Er steht auf der Fahndungsliste des Wiesenthal-Zentrums ganz oben und soll
für die Deportation von bis zu 16.000 Juden verantwortlich
sein: Nun wurde László Csatáry entdeckt. Ein britisches Reporter-Team
stellte den 97-Jährigen in Budapest.
Budapest - Der mutmaßliche Nazi-Kriegsverbrecher László Csatáry ist nach Informationen
des Simon Wiesenthal-Zentrums gefunden worden. Wie das Jerusalemer
Büro des Wiesenthal-Zentrums am Sonntag mitteilte, wurde
der 97-Jährige von der britischen Boulevard-Zeitung "The Sun" in der ungarischen Hauptstadt Budapest fotografiert und gefilmt.
Csatáry steht derzeit auf der Liste
der gesuchten Weltkriegs-Verbrecher des Wiesenthal-Zentrums
ganz oben. Als Polizeichef des damals ungarischen Kassa,
heute Kosice in der Ostslowakei, soll er im Jahr 1944 an
der massenhaften Deportation aus dem jüdischen Ghetto mitgewirkt
haben. 15.700 Juden wurden damals in das Vernichtungslager
Auschwitz gebracht. Außerdem, so der Vorwurf, habe er ein
Arbeitslager mit unmenschlichen Bedingungen für die Inhaftierten
geleitet.
Nach dem Krieg gelang Csatáry im Jahr
1949 die Flucht nach Kanada, wo er viele Jahre unter anderem
in Montreal und Toronto als Kunsthändler gearbeitet hat.
Erst 1997 flog seine Tarnung auf - doch Csatáry entkam erneut.

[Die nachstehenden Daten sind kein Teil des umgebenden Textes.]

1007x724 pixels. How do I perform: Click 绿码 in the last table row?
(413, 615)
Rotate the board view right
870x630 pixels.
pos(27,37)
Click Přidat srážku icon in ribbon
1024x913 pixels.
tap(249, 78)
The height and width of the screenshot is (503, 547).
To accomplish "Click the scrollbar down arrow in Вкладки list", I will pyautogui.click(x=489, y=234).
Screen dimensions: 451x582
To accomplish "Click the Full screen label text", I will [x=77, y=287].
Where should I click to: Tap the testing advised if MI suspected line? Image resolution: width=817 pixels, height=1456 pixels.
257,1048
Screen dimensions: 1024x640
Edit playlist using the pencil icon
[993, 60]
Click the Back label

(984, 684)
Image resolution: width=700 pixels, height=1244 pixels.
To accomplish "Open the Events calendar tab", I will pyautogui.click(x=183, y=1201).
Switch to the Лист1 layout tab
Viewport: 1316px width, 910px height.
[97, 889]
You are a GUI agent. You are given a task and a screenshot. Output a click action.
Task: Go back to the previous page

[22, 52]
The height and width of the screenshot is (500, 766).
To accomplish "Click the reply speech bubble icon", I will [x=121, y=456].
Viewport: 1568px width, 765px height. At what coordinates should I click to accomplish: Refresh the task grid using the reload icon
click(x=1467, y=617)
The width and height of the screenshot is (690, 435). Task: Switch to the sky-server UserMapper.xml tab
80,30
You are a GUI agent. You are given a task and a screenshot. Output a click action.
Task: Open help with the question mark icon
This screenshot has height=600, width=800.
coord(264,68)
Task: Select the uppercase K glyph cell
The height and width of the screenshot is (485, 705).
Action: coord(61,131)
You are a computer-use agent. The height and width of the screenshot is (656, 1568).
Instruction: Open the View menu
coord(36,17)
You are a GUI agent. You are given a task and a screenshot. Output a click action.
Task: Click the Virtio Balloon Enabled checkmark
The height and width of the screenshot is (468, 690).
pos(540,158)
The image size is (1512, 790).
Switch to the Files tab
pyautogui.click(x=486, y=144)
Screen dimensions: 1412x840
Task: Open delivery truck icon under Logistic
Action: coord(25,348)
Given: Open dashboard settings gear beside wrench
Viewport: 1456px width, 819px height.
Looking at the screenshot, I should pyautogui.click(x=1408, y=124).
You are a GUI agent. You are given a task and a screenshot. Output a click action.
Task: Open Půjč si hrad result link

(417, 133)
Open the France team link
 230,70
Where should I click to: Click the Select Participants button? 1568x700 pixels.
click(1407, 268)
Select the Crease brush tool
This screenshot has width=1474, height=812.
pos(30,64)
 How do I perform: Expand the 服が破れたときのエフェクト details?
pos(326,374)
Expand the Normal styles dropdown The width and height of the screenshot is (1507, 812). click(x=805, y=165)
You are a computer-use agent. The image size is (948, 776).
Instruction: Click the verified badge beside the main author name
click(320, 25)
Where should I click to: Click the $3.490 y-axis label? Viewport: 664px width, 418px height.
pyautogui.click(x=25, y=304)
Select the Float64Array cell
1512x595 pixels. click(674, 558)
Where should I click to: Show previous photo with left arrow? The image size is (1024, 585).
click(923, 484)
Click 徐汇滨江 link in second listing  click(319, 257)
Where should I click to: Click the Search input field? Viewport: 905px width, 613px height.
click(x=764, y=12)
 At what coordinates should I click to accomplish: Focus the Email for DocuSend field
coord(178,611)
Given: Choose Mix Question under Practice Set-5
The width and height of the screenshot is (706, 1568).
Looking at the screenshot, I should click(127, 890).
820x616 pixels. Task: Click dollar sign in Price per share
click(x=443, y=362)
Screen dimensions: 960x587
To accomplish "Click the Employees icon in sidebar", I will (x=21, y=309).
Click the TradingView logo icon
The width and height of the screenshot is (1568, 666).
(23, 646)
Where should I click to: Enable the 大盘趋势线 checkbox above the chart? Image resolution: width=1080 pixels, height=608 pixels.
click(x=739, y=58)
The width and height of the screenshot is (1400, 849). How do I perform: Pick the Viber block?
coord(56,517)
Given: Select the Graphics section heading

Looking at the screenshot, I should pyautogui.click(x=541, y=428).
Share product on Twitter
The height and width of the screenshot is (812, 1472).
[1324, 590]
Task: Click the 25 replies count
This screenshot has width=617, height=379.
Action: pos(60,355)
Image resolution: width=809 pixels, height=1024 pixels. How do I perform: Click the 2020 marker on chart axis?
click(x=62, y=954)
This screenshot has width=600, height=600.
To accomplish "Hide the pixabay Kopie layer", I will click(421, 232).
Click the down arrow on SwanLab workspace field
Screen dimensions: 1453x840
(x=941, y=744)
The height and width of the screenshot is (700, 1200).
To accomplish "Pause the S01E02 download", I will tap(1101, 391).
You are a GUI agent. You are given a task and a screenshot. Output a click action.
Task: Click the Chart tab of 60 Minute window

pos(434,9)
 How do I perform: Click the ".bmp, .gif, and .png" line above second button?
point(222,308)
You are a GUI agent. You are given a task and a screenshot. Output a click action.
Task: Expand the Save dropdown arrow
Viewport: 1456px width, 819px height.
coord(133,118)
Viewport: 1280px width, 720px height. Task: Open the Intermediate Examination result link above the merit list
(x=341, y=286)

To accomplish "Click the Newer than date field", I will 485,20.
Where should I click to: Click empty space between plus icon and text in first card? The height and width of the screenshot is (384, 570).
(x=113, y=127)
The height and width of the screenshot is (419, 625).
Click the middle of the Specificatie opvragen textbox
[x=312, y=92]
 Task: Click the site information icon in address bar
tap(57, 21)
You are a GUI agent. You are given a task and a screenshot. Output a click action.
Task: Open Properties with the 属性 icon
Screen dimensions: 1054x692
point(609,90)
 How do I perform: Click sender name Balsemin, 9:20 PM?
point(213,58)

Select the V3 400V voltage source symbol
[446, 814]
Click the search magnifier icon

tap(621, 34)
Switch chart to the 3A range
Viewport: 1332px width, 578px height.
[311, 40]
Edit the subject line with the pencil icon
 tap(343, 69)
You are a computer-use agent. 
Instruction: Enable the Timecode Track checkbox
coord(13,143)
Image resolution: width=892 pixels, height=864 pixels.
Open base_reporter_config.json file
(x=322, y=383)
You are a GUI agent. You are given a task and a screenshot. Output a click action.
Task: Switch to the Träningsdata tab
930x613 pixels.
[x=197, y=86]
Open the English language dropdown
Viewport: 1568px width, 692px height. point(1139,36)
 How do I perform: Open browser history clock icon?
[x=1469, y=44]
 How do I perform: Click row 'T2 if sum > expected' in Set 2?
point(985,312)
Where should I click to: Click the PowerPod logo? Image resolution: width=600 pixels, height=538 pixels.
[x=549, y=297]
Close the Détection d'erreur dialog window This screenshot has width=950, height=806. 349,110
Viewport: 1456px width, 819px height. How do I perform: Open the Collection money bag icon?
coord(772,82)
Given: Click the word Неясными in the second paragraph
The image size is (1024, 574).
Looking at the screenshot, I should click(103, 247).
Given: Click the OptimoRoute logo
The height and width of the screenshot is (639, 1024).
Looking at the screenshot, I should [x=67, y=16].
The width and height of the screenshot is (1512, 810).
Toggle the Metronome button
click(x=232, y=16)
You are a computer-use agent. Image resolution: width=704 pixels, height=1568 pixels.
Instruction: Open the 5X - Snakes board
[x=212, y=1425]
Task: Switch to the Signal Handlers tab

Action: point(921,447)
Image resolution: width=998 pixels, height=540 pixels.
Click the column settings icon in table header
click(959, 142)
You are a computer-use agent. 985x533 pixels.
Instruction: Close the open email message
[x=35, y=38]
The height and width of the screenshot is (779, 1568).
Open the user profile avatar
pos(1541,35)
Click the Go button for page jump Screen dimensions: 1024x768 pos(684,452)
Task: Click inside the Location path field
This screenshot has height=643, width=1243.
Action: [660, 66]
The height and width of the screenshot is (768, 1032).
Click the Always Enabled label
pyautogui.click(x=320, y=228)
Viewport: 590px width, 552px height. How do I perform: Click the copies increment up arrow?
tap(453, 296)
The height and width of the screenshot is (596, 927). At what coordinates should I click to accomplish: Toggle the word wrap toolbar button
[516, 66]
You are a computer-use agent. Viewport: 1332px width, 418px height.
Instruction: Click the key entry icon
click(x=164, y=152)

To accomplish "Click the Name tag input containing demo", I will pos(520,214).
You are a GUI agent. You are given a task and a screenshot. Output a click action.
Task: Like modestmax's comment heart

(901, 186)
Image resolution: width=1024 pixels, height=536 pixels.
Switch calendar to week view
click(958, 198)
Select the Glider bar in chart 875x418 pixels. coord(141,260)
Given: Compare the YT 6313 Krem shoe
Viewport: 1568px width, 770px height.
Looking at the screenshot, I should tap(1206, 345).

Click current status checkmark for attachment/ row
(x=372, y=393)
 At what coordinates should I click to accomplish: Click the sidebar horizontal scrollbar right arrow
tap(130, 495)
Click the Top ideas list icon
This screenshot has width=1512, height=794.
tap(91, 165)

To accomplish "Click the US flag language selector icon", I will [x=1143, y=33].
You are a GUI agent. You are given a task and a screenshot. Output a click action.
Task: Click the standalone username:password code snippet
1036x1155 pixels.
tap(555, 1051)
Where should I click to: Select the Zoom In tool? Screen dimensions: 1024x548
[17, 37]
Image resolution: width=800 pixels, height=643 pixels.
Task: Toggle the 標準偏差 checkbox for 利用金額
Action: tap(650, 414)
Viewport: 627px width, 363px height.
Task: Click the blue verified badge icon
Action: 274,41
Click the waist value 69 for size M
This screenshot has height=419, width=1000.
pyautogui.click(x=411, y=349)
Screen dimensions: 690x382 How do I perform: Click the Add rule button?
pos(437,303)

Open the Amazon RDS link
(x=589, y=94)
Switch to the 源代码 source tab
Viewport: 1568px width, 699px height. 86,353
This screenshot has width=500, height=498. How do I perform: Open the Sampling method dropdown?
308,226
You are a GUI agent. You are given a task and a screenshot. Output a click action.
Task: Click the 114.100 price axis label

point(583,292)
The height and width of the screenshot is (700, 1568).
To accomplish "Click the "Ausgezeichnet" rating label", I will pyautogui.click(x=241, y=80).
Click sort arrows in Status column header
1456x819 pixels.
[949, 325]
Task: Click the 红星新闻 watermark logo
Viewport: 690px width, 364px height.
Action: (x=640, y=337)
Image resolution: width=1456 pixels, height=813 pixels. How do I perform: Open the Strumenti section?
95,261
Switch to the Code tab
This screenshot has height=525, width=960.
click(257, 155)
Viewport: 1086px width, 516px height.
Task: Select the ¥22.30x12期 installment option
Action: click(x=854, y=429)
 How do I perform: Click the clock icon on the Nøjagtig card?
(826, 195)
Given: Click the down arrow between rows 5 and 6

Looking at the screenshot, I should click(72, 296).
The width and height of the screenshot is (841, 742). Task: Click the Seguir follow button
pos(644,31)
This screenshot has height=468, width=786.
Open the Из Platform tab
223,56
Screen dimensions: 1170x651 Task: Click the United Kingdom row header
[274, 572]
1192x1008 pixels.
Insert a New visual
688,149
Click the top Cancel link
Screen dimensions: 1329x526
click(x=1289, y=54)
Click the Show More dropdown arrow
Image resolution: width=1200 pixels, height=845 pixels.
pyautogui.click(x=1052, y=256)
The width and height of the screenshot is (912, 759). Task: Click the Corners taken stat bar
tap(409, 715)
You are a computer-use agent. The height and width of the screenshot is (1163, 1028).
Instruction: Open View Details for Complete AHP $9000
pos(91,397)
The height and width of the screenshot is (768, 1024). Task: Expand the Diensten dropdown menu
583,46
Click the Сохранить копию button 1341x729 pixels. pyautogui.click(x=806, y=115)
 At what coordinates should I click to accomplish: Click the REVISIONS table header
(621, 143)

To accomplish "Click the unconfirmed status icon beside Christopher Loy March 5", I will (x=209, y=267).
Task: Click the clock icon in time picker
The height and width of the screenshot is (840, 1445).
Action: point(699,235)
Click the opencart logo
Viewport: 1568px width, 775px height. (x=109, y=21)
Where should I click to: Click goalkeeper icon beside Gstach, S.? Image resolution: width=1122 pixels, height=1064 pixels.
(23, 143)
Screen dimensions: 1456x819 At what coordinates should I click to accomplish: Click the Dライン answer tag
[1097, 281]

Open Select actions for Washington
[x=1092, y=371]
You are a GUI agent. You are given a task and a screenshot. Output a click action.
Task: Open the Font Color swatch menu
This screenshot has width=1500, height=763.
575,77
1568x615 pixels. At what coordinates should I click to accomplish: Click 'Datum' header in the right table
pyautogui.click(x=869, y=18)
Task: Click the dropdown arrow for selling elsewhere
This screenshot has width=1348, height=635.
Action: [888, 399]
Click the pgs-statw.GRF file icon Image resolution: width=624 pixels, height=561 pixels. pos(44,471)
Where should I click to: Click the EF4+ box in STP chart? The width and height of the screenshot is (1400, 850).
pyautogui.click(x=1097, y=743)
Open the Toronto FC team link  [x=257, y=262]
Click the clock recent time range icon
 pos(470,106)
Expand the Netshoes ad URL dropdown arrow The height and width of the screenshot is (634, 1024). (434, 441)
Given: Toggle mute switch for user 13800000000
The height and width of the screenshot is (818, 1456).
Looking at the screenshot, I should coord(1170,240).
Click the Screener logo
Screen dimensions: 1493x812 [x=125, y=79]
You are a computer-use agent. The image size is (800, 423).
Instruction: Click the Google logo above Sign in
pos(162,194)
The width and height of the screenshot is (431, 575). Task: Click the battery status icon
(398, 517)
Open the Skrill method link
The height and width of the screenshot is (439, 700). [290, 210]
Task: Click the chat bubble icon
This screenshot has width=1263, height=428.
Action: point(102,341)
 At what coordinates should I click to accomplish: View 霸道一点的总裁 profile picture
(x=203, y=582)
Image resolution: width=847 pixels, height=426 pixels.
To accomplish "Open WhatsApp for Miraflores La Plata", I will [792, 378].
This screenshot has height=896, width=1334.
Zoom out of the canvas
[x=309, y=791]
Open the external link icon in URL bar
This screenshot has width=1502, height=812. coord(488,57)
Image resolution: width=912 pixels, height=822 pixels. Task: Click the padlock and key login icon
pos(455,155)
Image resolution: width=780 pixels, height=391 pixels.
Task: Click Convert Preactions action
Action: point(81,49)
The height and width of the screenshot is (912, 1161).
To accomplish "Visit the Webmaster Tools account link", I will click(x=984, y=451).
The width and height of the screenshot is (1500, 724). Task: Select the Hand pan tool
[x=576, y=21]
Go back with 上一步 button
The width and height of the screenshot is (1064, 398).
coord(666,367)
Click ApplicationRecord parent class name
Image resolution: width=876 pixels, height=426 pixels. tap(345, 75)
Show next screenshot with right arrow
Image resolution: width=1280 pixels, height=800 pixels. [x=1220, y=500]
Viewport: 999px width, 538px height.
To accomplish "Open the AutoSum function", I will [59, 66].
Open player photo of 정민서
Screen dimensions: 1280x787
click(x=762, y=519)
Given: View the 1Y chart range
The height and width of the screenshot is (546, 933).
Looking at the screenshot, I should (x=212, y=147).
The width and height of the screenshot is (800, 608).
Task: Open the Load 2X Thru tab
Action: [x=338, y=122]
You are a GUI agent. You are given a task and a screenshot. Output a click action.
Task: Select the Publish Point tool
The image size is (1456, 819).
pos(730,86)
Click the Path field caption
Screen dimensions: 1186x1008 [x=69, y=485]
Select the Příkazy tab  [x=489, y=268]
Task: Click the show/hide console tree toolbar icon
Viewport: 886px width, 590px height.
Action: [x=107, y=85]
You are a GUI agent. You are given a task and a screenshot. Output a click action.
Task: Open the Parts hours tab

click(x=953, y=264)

Seitdem war er in Ungarn vermutet worden, nun wollen ihn
die "Sun"-Reporter ausgemacht haben. Mit den Vorwürfen konfrontiert, stritt der mutmaßliche
Kriegsverbrecher die Anschuldigungen ab. Das Boulevardblatt
veröffentlicht auf seiner Internetseite Fotos, die Csatáry
beim Einkaufen und in der Tür seiner Wohnung zeigen.
Das Wiesenthal-Zentrum übergab seine
Informationen laut Zuroff auch der Staatsanwaltschaft in
Budapest. Vize-Staatsanwalt Jenö Varga konnte am Sonntag
zu dem Fall keine Einzelheiten mitteilen. Er sagte lediglich,
eine "Untersuchung" sei im Gange, die Staatsanwaltschaft werte die "eingegangenen Informationen aus".
Die Informationen über Csatáry wurden
vom Direktor des Wiesenthal-Zentrums in Jerusalem, Efraim
Zuroff, veröffentlicht. Zuroff sagte, die "Sun" habe sich bei ihren Recherchen auf Informationen gestützt, die vom Wiesenthal-Zentrum
im September 2011 herausgegeben wurden.
Zuroff hatte im Dezember auch in Berlin
eine neue Kampagne zur Enttarnung und Verurteilung noch lebender
NS-Verbrecher mit Hilfe örtlicher Ermittlungsbehörden vorgestellt.
Er sagte, das Zentrum setze eine Belohnung von 25.000 Euro
für Informationen aus, die zur Ergreifung und Verurteilung
von Menschen führen, die in NS-Verbrechen verwickelt waren.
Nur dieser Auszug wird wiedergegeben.